Henry, your letter is a well-written and thought-provoking supplement to the article. I think you are onto something with your redefinition of race as an effect of the opinions, ignorance and prejudices of some groups of people about others. I'll be thinking about that. Thanks.

Visitor

Racism does still exist amongst the feable minded. Not everyone, as you claim.

For example, in today's highly mobile world how does one distinguish who to fear? Do you feel discriminatory of a person who is very light skinned, the product of a "white" father and a "black" mother? Do you adopt the one eighth rule of the 19th century?

Living in today's South, I've seen a great many "racist" grandparents become suddenly not so racist when their own grandchildern are born of "mixed" race. True racists are rare these days. But, unfortunately, alot of the racists have been replaced by xenophobs. People who think that because someone was born in Mexico, or China, or Greece, that "they" are out to "take over".

Xenophobia is the real problem these days. Just look at the Republican candidates pandering to that crowd.

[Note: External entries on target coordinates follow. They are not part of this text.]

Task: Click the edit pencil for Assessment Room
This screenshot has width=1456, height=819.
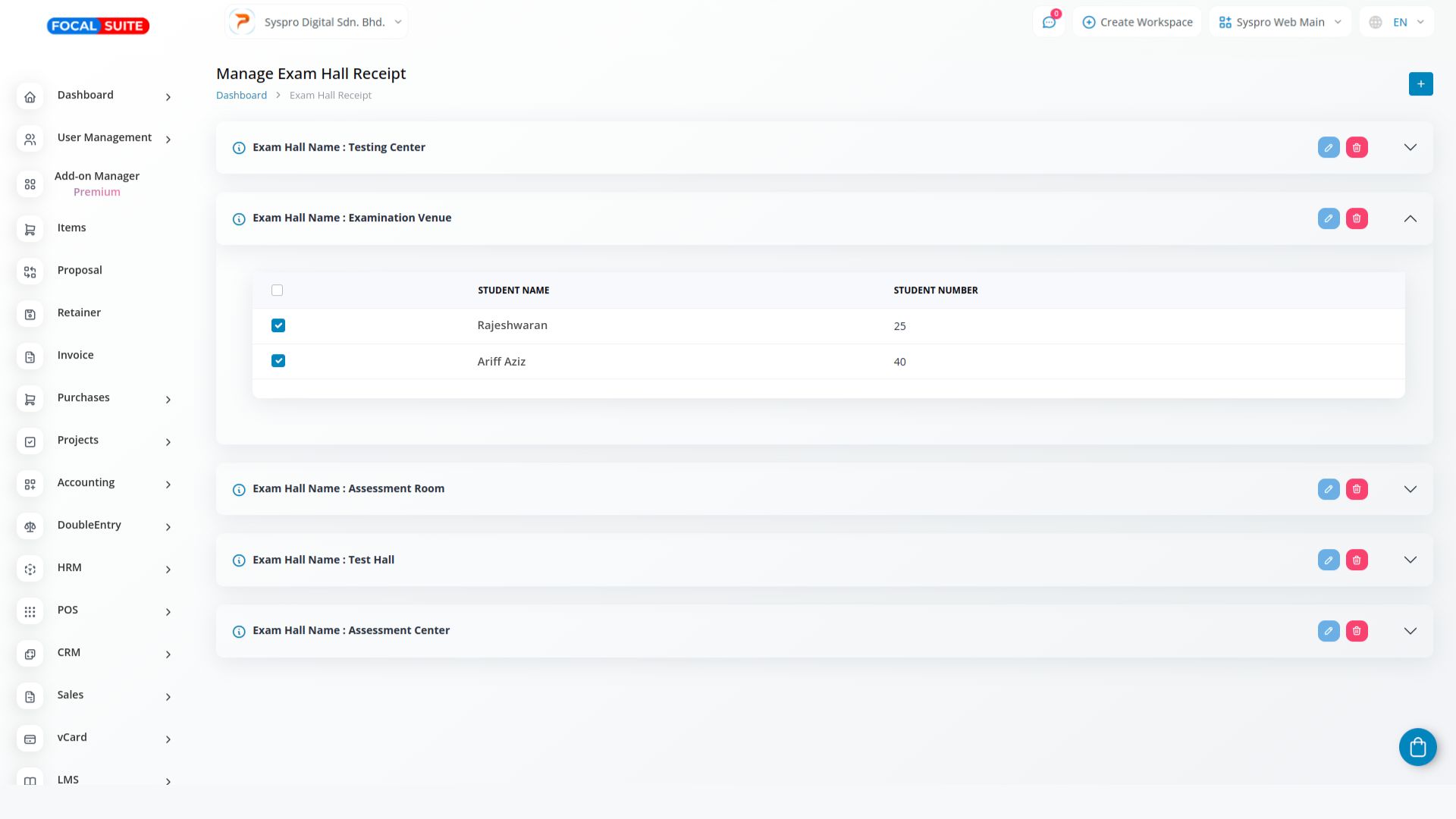Action: pyautogui.click(x=1329, y=489)
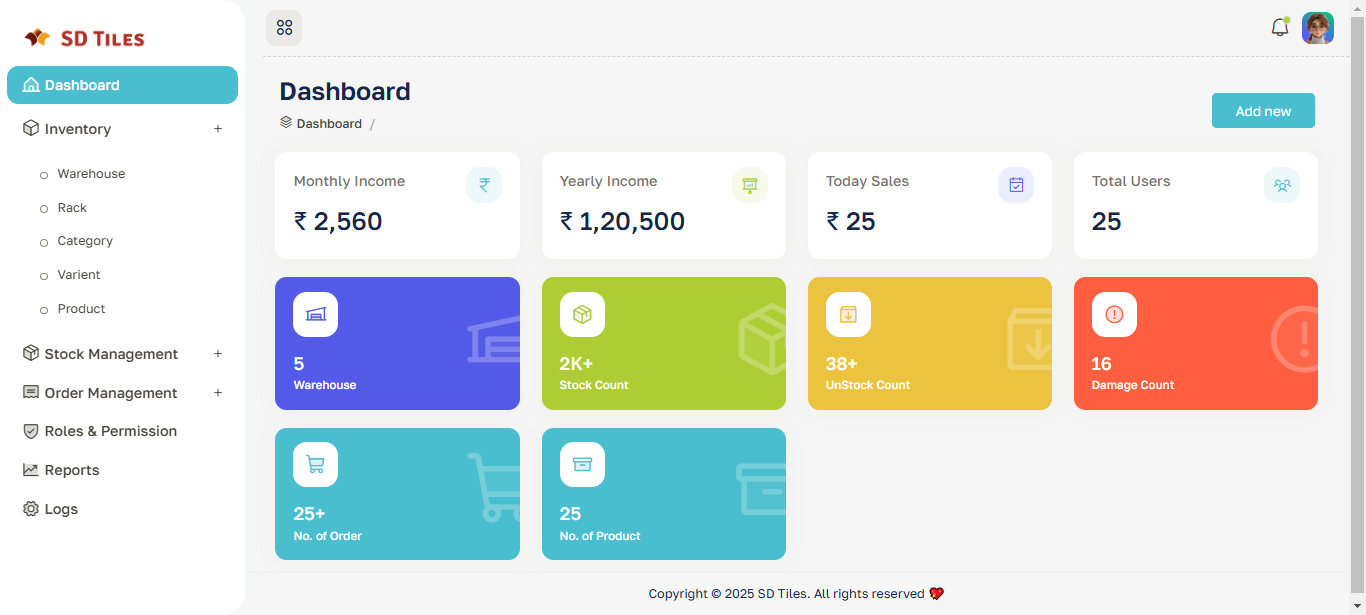
Task: Click the rupee icon on Monthly Income
Action: coord(484,185)
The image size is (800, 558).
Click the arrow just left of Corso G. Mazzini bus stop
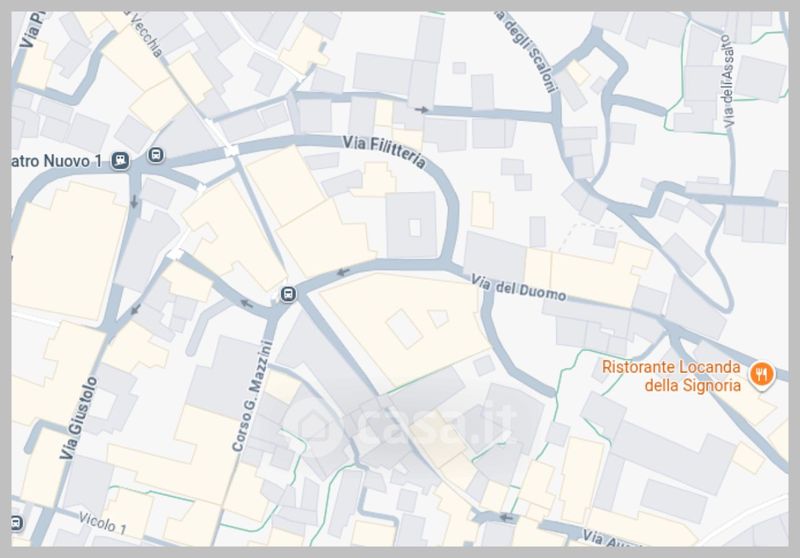tap(246, 305)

My fence will be bigger than yours. All immigrants are criminals to them. They are "illegal". Law breakers that must be punished. But let's not reconsider the law.

Henry

I never claimed that everyone was racist. Reread my comment again if you want. Never said it.

I think your question of 'how do we decide who to fear?' is pretty odd. We don't get to decide. It's all in our heads already, that is, the imprint of society, family, upbringing, friends, etc, and we don't get to change that stuff that's already there; our prejudices, that is. What we DO get to decide is how to react and deal with those prejudices, at least to a large extent I think. And it is possible to overcome our prejudices! We just have to be honest about how we feel (how a white person interacts with a black person versus a white person, for example) and go from there. That is, not let prejudice(s) control how we interact with anyone. The fact that you're saying racist grandparents from the South have overcome their prejudice makes me think: how deeply ingrained was their racism? I guess not so deep that they would disown their grandchildren. But still, I think you have to just make sure you're not reacting based on prejudice, which takes some thought and compassion.

I had this thought a while ago and I think it is appropriate to share here: It is every individual's responsibility to deal with his or her own racism.

Van Brunt

You guys are good! This article best represents the reason I come here first thing every afternoon to catch up on "what's happening." Thanks.